An out-of-the-box idea, strong determination and high-performing team are essential receipts in building a successful startup. However, these are not enough to ensure your business running smoothly without stable financial support. Money, above all, is often a prerequisite. According to Business Psychology, money in early startup is a lagging indicator of business success. It is the source to keep startup innovative and grow. That being said, as a startup owner, you need dependable resources to keep your business getting the funding it needs.
Here are some methods of startup funding proposed by Fundable, along with each pros and cons:
Funding #1 Personal savings
Top funding resource comes from personal savings. The majority of startups are funded largely in part by an entrepreneur’s personal savings. Around $48,000 amount are invested in 57 percent of startup worldwide.
PROs: This might possible for some individual. Self-savings funding is your own money which means you do not have to think about the refund as in loans. You also do not have to share your startup with someone else and you have the sole authority to decide how your startup will look like.
CONs: You might have not enough funding money to start so you have to delay the business launch.
Funding #2 Family & friends
Family and friends can invest the most in startups. In average, they are contributing $23,000 amount which can be calculated to be a total $66BB per year. About one in three (38 percent) startups get family investment to start their business.

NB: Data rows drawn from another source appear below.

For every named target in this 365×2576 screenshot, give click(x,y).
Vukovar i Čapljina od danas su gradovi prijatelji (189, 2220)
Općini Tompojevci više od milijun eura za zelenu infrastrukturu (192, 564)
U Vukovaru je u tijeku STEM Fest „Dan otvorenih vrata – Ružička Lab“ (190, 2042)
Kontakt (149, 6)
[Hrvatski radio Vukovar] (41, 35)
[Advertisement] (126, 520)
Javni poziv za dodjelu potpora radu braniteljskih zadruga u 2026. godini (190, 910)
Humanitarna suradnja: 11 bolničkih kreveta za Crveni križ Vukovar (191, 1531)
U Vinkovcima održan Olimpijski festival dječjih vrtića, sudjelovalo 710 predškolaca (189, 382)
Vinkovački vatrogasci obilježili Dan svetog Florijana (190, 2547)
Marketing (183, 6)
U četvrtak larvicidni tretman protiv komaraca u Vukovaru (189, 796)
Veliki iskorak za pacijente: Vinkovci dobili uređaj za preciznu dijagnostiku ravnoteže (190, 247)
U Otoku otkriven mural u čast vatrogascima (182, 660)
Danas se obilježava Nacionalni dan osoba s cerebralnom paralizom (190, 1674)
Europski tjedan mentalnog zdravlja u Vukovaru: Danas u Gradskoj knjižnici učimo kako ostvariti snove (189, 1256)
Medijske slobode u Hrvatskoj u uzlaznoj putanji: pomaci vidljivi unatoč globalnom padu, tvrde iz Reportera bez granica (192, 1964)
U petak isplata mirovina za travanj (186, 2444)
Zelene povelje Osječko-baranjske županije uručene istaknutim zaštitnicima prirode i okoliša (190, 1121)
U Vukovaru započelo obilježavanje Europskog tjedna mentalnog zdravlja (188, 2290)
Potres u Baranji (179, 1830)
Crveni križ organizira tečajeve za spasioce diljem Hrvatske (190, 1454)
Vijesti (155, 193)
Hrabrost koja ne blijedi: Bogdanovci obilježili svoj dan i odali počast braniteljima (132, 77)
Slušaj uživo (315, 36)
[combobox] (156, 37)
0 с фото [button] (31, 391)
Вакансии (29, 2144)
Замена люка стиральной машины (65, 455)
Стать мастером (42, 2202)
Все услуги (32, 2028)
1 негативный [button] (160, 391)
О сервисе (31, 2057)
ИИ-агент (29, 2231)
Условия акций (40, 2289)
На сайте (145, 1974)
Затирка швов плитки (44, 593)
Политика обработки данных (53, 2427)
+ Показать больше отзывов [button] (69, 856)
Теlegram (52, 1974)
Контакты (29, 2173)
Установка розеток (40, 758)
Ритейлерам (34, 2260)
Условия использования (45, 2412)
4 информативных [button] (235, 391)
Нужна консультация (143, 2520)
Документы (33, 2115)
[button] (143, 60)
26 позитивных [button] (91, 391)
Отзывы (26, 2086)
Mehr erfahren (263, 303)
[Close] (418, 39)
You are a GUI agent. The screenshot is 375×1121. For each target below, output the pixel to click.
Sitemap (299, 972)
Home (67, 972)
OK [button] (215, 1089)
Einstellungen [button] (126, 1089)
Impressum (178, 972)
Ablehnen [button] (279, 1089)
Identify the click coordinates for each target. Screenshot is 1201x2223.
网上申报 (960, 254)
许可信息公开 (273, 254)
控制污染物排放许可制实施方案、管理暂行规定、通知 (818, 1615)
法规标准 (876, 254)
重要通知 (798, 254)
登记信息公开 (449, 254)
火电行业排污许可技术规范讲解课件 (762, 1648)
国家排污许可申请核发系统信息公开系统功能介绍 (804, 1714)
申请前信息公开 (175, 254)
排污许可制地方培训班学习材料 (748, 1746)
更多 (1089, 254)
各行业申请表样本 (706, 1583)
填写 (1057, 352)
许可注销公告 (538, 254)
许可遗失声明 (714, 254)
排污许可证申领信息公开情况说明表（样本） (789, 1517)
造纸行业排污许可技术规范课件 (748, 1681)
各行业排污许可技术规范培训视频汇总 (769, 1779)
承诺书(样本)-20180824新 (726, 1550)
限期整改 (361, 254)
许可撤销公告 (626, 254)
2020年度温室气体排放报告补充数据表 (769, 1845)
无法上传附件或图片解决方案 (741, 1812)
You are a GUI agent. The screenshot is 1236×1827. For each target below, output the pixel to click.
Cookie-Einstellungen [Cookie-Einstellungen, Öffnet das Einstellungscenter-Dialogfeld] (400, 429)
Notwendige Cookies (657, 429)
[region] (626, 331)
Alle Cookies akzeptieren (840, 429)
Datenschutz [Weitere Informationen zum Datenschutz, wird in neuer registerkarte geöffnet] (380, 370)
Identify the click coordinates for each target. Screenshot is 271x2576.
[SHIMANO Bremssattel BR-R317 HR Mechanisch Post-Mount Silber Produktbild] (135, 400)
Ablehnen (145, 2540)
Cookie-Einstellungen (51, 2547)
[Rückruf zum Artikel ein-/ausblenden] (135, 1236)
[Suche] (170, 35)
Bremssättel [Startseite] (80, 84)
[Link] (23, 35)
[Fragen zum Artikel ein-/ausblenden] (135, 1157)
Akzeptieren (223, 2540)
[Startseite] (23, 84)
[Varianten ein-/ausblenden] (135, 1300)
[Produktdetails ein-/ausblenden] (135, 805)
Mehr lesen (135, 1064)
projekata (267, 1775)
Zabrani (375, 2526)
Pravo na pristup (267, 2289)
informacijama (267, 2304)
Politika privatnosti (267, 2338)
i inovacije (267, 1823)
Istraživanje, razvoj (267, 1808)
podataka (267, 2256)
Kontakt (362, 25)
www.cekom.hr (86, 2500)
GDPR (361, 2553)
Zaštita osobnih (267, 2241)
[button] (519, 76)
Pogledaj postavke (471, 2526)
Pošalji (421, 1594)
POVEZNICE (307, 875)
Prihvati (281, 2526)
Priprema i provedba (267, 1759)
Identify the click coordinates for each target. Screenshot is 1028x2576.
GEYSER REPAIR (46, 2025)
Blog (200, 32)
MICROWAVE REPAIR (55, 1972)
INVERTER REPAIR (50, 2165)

PROs: You can set your own repayment schedule with your loved ones. It is easier as you do not need to going to a lot of financial hurdles to be approved. Additionally, you can even have lower interest rates.
CONs: Lack of clarity issues if both party have different expectations of the business. You probably will get tax issues. It might add to social awkwardness if you do not pay them back on time.
Funding #3 Venture capital (VC)
VCs write the biggest checks with an average investment of $2.6MM to seed stage companies. More than $5.94MM average amount invested and 0.05 percent of startups get this funding. Until today, there are more than 450 number of active VC and 3,700 number of investment per year.
PROs: The money is yours to keep. You do not have the obligation to repay the venture capital funds. You will not have investor debt if your business is going under. Venture capital can also help your company grow quickly as they can connect you to other business leaders who can help you.
CONs: Your investors own a stake in your company. Your company might not be ready to grow. Rising funds via venture capital is an arduous process.
Funding #4 Angel investment
Angel investor gives 16 times more checks than VC’s investing in over 61,900 companies per year. $74,955 average amount invested and there are 0.91 percent startups get this funding. There are more than 268,000 number of active angel investor and 61,900 number of investment per year.
PROs: They are ready to take on high risks associated with the implementation. It could be somebody of your friends or relatives. Business angel can bring to the startup his invaluable experience.
CONs: You should share a business with angel investor. In other words, you are not in full control of your own business. If you chose the wrong angel, it will be difficult to cut the connection.
Funding #5 Banks
The small business administration (SBA) backs just under 100,000 bank loans per year to small business. About $143,899 average amount are loaned to over 1.43 percent startups. There are 97,290 number of loans per year.
PROs: You can get money in a short period of time and the minimum payments are quite low.
CONs: The absence of one payments can seriously damage your loan. For a loan, you need a good credit rating and big interest rates.
Funding #6 Crowdfunding
Crowdfunding is the fastest growing funding source, expected to total 5.1BB in 2013. There are more than $7,000 average crowdfunding campaign size. $3.2BB total raised in 2012. And 1MM number of successful campaigns to date.
PROs: You don’t have to give away equity in your business or intellectual property rights. You can get feedback early-on in the innovation process. You can also easily connect with your target audience.
CONs: You need more time and money in creating an attractive project page. You must spend time on marketing and PR for the project. There is limitation of the financing.